In Duck Butter, Naima (Alia Shawkat) and Sergeo (Laia Costa) begin a passionate tryst that, with all its highs and lows and profoundly unimportant in-between moments, embodies all the stages of a relationship. Naima, an actress trying to make the transition from commercials to indies, lands a bit part in a film by Mark and Jay Duplass—an opportunity she squanders by proving recalcitrant on set. Later, while drinking at a bar, she eyes an undulating crowd of bodies from a safe distance as live musicians play swoony love songs on stage, then harangues a trio of middle-aged women about global warming. One of the performers, Sergeo, interrupts Naima’s diatribe and asks her to dance. They go back to Sergeo’s place, and from the excitement of exploring a new body to the perturbation of disclosure, Miguel Arteta’s film obsesses itself with the transitory and intense nature of love.
Duck Butter, named after a crude Spanish term for vaginal discharge, is an earnest, genuine attempt to show the familiar hardships of a relationship, specifically one between two women. It’s with sincerity and formal banality that Areta approaches his subject, shooting the film in handheld medium shots with little regard for composition or framing, allowing the actresses to be the center of attention. Areta sticks to undistinguished shots of faces talking, with an occasional cut to a specific body part, like a character’s rear end during a sex scene. During an uncomfortable conversation later in the film, he often cuts to reaction shots, interrupting the rhythm of the scene, trying to guide the viewer to a desired reaction instead of earning it.
The film’s sex scenes feel intimate, unfeigned, devoid of the histrionics of Blue Is the Warmest Color, though also devoid of that film’s aesthetic conviction and consistency. There are some keen details here—from post-coital peeing to empty bedroom blathering—and Arteta respects his subjects, and his actresses, shooting the sex scenes simply and unglamorously. It’s an honest portrait of sex, its complications and messy corporeal qualities. The flirty badinage is often recognizable in a good way, and it’s refreshing to hear women talking about orgasming so casually and openly.
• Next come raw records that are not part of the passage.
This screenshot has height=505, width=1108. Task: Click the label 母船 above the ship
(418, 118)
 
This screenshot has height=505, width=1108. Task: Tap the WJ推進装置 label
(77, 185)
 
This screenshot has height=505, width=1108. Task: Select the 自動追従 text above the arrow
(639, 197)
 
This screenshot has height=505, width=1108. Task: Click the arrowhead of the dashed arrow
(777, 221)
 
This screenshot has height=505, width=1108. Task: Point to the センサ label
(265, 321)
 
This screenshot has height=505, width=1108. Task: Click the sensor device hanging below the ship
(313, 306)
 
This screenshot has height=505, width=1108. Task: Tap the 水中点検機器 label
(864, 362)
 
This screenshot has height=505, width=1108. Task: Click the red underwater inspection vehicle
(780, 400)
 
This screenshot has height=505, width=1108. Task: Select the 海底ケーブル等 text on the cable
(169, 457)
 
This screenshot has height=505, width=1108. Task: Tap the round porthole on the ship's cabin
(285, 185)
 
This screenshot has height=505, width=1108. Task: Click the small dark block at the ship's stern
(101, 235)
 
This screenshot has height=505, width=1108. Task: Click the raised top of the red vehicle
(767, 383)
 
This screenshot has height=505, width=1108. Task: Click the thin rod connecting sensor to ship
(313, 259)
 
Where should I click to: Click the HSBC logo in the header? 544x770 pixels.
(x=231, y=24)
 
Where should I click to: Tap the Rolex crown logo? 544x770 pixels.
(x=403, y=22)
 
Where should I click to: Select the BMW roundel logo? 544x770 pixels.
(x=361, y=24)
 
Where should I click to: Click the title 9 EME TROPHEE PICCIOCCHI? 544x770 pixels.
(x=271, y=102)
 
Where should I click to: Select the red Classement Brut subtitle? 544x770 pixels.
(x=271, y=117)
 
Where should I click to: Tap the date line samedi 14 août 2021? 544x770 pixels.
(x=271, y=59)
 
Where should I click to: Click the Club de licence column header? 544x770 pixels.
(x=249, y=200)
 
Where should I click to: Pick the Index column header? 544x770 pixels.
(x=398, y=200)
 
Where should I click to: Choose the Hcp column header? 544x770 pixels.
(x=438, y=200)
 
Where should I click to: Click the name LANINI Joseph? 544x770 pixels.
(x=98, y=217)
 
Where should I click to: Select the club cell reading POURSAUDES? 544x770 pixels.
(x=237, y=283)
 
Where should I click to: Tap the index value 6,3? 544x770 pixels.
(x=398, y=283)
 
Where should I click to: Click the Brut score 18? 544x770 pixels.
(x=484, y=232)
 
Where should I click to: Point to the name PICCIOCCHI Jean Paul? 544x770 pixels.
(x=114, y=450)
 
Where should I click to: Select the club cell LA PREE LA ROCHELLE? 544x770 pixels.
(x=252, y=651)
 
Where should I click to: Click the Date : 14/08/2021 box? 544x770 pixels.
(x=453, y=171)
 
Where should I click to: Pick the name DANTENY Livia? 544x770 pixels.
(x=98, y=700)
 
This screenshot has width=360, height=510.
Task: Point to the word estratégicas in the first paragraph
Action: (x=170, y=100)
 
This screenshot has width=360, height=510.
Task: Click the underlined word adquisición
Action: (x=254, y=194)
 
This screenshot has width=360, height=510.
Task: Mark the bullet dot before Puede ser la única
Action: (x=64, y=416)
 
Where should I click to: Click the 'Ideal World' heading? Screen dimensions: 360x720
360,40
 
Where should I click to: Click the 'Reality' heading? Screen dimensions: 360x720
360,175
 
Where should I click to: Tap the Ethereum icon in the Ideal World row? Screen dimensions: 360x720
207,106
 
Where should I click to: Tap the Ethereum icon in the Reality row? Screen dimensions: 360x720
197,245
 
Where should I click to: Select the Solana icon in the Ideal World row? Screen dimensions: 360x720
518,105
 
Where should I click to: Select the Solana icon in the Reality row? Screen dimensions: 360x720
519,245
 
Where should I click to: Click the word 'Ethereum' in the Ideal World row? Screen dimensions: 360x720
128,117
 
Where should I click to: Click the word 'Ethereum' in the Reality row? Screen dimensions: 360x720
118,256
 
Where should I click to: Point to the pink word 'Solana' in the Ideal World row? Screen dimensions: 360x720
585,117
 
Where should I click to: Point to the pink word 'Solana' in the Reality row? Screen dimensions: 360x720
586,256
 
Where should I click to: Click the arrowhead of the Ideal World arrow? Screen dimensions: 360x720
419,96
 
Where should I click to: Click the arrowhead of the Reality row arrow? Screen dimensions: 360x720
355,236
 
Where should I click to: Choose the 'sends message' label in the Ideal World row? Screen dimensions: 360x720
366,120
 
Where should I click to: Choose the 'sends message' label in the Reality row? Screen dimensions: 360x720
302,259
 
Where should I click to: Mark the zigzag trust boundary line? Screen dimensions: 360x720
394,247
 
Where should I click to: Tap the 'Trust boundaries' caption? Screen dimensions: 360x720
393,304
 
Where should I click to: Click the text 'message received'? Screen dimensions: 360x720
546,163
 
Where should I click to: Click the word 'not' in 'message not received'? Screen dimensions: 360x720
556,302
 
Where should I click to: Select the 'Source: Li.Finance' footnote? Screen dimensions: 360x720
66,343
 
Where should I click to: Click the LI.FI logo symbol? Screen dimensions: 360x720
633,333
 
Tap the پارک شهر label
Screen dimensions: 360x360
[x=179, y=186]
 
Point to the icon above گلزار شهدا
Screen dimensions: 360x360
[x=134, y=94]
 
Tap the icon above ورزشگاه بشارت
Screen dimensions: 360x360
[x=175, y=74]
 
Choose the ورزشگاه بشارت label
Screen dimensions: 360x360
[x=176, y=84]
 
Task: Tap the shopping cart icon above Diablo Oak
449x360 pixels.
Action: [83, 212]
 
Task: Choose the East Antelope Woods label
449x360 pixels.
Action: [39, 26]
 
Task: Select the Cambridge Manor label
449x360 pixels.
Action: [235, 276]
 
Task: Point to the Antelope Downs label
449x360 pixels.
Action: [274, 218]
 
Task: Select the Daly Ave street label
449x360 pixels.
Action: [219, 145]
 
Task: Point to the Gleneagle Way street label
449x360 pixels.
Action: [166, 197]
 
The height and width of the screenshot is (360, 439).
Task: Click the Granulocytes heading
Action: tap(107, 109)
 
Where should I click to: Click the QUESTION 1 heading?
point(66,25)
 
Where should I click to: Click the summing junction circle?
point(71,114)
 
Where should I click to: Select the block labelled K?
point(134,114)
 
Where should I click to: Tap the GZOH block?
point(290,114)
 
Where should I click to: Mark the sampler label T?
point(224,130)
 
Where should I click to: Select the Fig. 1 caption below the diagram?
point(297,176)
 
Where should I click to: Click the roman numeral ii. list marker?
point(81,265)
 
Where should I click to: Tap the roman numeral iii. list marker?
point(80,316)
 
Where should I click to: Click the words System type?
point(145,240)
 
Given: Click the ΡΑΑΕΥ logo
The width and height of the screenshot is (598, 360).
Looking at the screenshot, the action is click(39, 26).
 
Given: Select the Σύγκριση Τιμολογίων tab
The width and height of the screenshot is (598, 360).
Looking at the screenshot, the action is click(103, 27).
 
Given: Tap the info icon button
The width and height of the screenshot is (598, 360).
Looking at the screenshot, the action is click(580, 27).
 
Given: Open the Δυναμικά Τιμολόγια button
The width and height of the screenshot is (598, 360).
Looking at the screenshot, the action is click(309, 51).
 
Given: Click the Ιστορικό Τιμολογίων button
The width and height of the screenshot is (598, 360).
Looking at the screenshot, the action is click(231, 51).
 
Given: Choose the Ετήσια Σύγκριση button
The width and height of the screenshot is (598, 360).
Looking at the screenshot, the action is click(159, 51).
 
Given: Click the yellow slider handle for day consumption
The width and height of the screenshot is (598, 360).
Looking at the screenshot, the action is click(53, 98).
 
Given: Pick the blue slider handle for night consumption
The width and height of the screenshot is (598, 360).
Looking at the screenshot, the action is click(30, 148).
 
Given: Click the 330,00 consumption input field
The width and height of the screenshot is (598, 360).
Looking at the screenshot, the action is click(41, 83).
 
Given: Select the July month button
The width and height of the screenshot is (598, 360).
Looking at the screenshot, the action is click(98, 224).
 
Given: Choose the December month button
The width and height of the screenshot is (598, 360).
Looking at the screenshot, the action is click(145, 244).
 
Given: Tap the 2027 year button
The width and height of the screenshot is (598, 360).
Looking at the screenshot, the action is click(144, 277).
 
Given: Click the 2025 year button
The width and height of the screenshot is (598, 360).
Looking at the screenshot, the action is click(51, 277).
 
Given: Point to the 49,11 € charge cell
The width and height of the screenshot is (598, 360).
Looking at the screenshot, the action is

Yet there’s something impermanent about Duck Butter. Its lack of a discernible visual style renders the quotidian details forgettable, and saps the story of some of its intensity. The film has the hermetic feeling of a chamber piece, and Costa’s Sergeo is hyper-mannered, less a human character than a personification of someone’s wet dream, so salacious and thirsty for attention. (There’s a few funny scatological jokes, including a poop fight which feels lifted from a Judd Apatow comedy, but there’s a meritorious quality to a female-centric film having a moment of bro-y, juvenile humor.) The setup of a 24-hour relationship that bypasses the getting-to-know-you phase speaks to the nature of expedited modern dating culture, but despite its attempts at intimacy, Duck Butter is difficult to fall in love with.